Mark Mason

The secrets of Highgate Cemetery

issue 25 March 2023

Things are hotting up at Highgate Cemetery. Or they’ll need to if the grander tombs are to survive. During one cold spell last year, the huge mausoleum to Victorian banker Julius Beer froze on the inside as well as the outside, breaking some of the glass tiles. Lead lettering is another weak point – water gets into cracks, expands as it turns to ice, and forces letters off. So electric heating is being considered. The charity that looks after the cemetery admits this seems bizarre, ‘but it could save us a lot of money’.

The cemetery dates from 1839, one of London’s ‘Magnificent Seven’, which were opened to cope with the city’s expanding population. The initial design was by Stephen Geary, who also created the monument to George IV that gave King’s Cross its name, and who is in the cemetery himself. Fifteen acres were consecrated for Church of England use, with another two for dissenters (such as the scientist Michael Faraday). In 1860 an extension opened on the other side of Swain’s Lane. To avoid coffins having to cross the road after ceremonies in the chapel, a hydraulic lift and underground tunnel were built.

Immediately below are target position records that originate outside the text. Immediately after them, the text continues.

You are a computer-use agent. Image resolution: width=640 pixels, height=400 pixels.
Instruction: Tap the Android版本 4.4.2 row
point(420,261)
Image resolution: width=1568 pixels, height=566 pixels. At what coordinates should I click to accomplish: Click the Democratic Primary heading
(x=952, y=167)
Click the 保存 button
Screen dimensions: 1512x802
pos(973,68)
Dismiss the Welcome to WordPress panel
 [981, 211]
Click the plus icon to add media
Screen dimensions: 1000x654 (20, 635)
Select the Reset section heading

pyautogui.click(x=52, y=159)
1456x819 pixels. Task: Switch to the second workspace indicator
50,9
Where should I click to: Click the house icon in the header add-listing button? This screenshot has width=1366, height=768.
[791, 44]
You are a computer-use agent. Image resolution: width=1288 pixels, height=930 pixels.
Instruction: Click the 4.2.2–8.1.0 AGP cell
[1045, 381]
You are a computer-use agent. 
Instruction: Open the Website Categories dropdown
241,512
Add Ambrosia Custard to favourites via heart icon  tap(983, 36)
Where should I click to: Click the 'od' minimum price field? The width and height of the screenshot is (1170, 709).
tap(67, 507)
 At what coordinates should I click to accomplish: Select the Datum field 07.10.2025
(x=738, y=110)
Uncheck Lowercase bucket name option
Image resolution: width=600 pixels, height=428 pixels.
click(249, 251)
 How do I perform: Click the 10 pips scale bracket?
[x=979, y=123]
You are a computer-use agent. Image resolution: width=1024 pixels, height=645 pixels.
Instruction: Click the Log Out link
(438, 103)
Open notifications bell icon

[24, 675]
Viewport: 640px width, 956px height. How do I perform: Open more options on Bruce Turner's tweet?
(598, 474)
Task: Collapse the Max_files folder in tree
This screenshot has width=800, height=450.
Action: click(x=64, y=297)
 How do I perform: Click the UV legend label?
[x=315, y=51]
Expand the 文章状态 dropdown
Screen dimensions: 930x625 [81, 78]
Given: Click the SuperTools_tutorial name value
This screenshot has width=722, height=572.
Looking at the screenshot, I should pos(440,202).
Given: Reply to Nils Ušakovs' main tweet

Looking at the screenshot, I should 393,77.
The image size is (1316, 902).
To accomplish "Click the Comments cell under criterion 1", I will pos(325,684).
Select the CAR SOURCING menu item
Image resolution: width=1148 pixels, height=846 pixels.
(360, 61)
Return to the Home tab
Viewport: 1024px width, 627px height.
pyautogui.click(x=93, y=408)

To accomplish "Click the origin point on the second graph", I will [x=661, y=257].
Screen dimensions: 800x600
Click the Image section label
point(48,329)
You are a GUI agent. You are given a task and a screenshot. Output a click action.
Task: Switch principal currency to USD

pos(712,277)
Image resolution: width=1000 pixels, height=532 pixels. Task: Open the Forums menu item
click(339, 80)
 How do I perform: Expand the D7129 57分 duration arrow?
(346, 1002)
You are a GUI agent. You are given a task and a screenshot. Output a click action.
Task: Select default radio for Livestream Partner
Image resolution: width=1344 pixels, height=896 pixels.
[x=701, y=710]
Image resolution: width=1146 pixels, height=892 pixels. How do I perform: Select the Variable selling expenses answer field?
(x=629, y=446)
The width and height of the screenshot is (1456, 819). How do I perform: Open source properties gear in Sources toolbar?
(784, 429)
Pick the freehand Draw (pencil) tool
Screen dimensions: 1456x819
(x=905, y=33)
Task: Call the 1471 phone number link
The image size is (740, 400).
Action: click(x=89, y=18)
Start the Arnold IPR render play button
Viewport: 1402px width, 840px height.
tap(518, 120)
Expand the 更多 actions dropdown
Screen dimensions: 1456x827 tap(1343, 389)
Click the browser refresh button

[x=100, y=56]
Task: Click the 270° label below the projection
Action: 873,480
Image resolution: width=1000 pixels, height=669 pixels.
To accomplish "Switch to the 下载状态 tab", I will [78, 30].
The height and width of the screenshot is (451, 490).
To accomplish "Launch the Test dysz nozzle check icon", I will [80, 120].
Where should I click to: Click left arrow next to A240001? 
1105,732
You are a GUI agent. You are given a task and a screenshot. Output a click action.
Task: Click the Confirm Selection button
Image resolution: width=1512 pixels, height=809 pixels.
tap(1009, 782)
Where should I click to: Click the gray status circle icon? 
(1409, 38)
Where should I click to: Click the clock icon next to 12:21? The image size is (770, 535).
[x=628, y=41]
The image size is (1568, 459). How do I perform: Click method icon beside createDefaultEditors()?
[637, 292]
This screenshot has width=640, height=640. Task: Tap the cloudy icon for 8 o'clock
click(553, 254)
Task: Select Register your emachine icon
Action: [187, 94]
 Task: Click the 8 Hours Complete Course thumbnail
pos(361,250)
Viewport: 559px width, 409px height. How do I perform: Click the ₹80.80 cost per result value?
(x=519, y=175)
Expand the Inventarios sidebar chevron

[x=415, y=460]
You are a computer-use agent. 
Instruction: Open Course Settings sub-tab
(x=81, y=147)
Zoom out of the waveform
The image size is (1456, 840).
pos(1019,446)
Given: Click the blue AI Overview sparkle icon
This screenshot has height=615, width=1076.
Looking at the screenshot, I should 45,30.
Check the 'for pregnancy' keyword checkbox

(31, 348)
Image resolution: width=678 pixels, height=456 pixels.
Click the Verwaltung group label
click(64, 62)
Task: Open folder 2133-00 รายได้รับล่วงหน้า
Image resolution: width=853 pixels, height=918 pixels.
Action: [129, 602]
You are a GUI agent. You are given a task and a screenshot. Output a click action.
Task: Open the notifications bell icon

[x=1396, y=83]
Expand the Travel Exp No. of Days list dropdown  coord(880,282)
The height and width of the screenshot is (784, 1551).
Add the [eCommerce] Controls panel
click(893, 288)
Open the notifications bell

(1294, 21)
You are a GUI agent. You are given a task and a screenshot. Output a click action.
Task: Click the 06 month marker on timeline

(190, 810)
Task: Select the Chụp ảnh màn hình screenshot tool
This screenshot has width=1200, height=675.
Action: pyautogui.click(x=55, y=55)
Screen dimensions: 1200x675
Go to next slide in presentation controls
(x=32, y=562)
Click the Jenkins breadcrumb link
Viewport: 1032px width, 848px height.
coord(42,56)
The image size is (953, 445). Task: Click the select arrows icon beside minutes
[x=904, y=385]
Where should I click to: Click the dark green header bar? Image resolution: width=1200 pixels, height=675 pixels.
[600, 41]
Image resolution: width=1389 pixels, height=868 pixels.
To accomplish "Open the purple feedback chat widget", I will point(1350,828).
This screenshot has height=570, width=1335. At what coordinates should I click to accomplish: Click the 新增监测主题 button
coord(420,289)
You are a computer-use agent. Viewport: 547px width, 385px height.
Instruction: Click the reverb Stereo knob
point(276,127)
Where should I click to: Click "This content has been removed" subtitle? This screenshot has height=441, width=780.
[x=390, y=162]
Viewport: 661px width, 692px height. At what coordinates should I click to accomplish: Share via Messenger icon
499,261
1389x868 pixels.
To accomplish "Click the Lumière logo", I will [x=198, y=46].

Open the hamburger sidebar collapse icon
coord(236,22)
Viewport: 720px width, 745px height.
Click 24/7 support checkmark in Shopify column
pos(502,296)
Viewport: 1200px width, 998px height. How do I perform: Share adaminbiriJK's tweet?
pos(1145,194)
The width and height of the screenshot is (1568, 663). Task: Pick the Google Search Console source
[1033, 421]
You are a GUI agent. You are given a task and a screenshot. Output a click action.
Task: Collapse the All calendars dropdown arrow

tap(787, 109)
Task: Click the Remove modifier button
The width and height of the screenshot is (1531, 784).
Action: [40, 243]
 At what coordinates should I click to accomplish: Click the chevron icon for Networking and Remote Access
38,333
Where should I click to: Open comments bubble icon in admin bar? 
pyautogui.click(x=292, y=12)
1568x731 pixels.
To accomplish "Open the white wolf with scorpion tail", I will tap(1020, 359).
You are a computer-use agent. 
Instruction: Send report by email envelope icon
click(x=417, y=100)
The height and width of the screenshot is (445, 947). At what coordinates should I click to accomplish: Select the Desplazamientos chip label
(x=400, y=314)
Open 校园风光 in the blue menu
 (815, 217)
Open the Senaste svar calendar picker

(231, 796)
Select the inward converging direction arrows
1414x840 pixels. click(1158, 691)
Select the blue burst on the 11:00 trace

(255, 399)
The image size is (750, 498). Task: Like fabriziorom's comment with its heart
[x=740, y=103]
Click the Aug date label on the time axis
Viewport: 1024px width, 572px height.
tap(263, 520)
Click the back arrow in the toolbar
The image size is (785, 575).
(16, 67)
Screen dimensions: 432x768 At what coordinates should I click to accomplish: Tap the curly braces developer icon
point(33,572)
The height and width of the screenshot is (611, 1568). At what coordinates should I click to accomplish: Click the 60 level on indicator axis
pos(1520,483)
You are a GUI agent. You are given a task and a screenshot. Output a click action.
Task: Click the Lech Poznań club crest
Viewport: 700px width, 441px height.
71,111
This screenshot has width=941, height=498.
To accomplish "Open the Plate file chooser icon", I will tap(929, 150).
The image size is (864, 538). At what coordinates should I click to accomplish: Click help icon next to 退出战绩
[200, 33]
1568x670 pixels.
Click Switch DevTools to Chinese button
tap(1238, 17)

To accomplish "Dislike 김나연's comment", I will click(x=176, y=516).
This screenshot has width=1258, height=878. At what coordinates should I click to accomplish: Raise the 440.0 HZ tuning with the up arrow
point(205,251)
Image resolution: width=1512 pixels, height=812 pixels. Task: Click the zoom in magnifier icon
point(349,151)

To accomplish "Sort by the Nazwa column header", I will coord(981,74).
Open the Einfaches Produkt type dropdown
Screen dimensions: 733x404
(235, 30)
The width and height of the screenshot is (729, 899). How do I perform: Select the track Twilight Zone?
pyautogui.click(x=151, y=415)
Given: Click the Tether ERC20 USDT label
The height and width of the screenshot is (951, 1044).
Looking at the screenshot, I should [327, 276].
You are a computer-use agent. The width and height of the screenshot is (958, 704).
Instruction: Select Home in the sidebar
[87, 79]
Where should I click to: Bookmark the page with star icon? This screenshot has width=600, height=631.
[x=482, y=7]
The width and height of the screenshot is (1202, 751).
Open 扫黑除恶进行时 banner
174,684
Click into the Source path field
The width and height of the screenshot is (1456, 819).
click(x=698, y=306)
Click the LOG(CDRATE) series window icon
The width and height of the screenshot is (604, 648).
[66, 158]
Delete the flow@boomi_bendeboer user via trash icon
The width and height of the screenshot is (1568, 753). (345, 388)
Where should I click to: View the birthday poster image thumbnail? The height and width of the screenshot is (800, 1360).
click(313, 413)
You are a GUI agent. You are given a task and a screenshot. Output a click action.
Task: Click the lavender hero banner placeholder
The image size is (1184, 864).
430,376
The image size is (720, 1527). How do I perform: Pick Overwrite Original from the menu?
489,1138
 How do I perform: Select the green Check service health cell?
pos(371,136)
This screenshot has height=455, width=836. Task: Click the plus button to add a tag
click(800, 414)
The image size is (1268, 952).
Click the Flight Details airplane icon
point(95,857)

There are 53,000 graves (many of them family affairs – the body count is actually 170,000). You’d think a cemetery as celebrated as this one (it inspired Neil Gaiman’s The Graveyard Book) would have filled up years ago, but they’re still creating space for about 30 new plots each year. You can only buy them for immediate use – to purchase a plot in advance you must be over 80 or terminally ill. There’s an air of ‘standards’ about the website: until recently it decreed that visitors must be ‘suitably dressed – women must have their shoulders covered and men must not be bare-chested or wear vest-tops’.

As ever with a cemetery it’s the sheer variety that fascinates – all human life is here. The West Cemetery houses Charles Chubb (he of the locks), Charles Cruft (he of the dogs) and John Atcheler (Queen Victoria’s horse slaughterer). There’s Thomas Smith (inventor of the Christmas cracker) and Adam Worth, whose stone proclaims him ‘the Napoleon of crime’, a title awarded by a Scotland Yard detective. Arthur Conan Doyle borrowed it for Professor Moriarty.

More recent ‘Westies’ include Bob Hoskins, Lucian Freud (buried in a private ceremony by the then archbishop of Canterbury Rowan Williams), the footballer Ugo Ehiogu (‘Ain’t no sunshine when he’s gone’) and George Michael. Alexander Litvinenko is in a lead-lined coffin.

Over in the East Cemetery you’ll find the Great Train Robber Bruce Reynolds (‘This is it’ – the words he said as the train approached – plus a death mask created by his son), Mary Ann Cross (the stone gives both her real name and ‘George Eliot’), and Douglas Adams, who has a ceramic pot in which fans leave pens. The painter Patrick Caulfield designed his own headstone (‘D-E-A-D’), while that of Sonny Anderson (a boy who died in 2011) is cleverly made to look as though it contains a core of Lego.

But of course the cemetery’s most famous resident is Karl Marx. By a pleasing coincidence Marx is opposite Spencer (Herbert Spencer, the Victorian philosopher). The communist writer’s tomb was even mentioned in the sitcom Porridge – it was where Fletcher’s daughter Ingrid was conceived. Fletch and his girlfriend felt amorous on a visit, and ‘we needed somewhere flat’.